Daniel Neyoy Ruiz, his wife and son are on the move.
The family, which had spent nearly a month in church sanctuary to protest a deportation order last year, is moving forward, on and up. The family is moving into a new home, Neyoy is working without the fear of being deported to Mexico and the family is looking ahead.
“It’s been better,” said 13-year-old Carlos Daniel Neyoy, the U.S.-born son of Daniel and his wife, Karla Stahlkopff. Lots better since the family walked out of the Southside Presbyterian Church and into a hopeful future. Daniel Neyoy Ruiz’s deportation stay was issued in June.
The eighth-grade student at Challenger Middle School was joyful when I met with him and his parents Thursday night in their new home near South 12th Avenue and West Elvira Street. Their lives have turned from uncertain to tranquil.
“We were in the shadows but when we came out, it gave us a chance to breathe,” Stahlkopff said in Spanish.
Now the Neyoy family wants the same for another Tucson family.

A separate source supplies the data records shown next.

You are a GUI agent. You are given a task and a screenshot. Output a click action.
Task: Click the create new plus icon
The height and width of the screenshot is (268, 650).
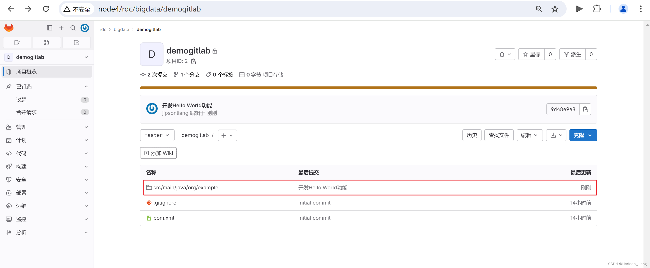tap(61, 28)
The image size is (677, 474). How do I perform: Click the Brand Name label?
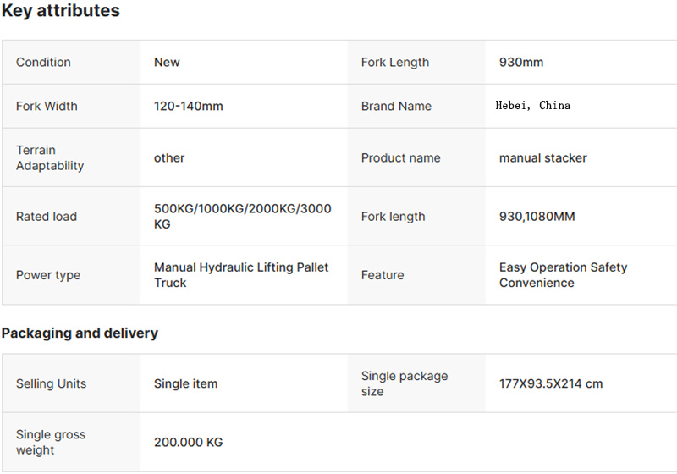click(396, 106)
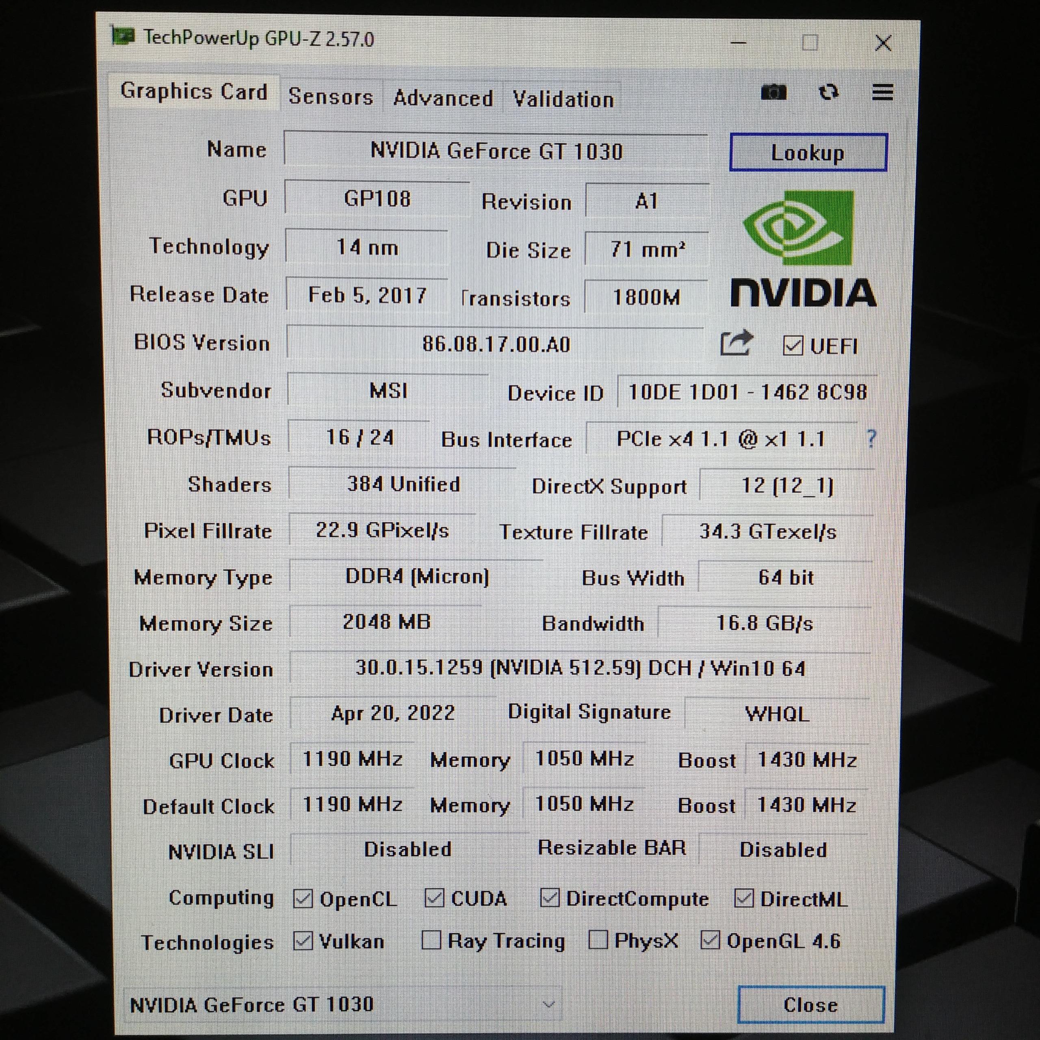Click the BIOS export share icon
This screenshot has width=1040, height=1040.
[x=736, y=342]
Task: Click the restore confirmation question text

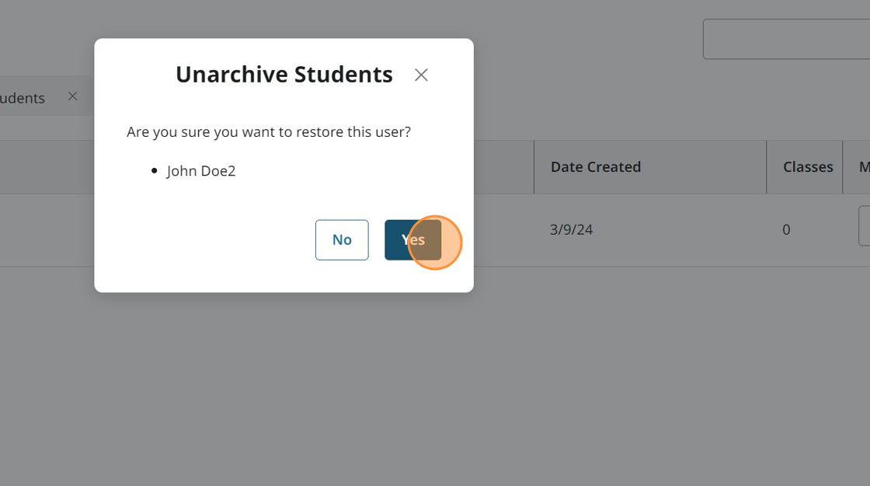Action: pyautogui.click(x=269, y=132)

The family has joined with others to push the U.S. government to grant the family of Rosa Robles Loreto the same opportunity to move beyond fear. Robles Loreto, a wife and mother, has been in sanctuary at Southside since Aug. 7 last year, waiting, hoping and praying for a stay of deportation from Immigration and Customs Enforcement.
Keep Tucson Together intends to widen the campaign to support Robles Loreto, using social media, hashtags #LetRosaStay, #KeepTucsonTogether, letter writing and good ol’ fashioned lawn signs with the words “We Stand With Rosa.”
The Neyoy family has been in near daily contact with Robles Loreto. They visit, talk by telephone or exchange spirit-lifting messages on Facebook.
“She’s been down sometimes, but she is a strong person,” said Daniel, who came with his wife to this country without authorization. They came to work and improve their lives.
While the Neyoy family was in sanctuary together, Robles Loreto’s husband and two sons visit her. And a large circle of support surrounds the Neyoy family and now Robles Loreto, said Daniel, 37, whose father is an evangelical preacher in Mexico.
Karla, 34, said that while in sanctuary, “Strangers, total strangers, gave us the feeling that we, too, have rights.”
Immigrant families, regardless of their legal status, have universal rights. The first one being keeping families together.
The push for a deportation stay for the Neyoy family, as well as the family of Francisco Perez Cordova, who was in sanctuary last year for 94 days at St. Francis in the Foothills United Methodist Church, transcends Tucson. It’s a movement in support of millions of immigrant families across the country, who face the prospect of deportation or who have already been deported and separated.
Neyoy struggled to maintain his family together after he was stopped in 2011 by an Arizona Department of Public Safety officer. Daniel’s vehicle was emitting smoke. He was turned over to ICE. His story is typical of too many other undocumented immigrants who are detained by local and state police officers on minor vehicle violations and then, when they can’t prove their legal status, are turned over to immigration officers.
The family remained steadfast. The family did not bend. The family sacrificed.
“The value of the family is universal,” said Karla.
The future is clearer. Daniel is working and paying taxes. Still he has to renew his stay of deportation. If his stay becomes permanent, Daniel and Karla can apply for residency and eventual citizenship when Carlos turns 21. By then Carlos said he expects to be in college, preferably in California.
Even if a second deportation order were to stun the family, Carlos said he would gladly re-enter sanctuary with his parents.
“Me and my family think we should be together,” Carlos said. “As long as we’re together, we have a chance.”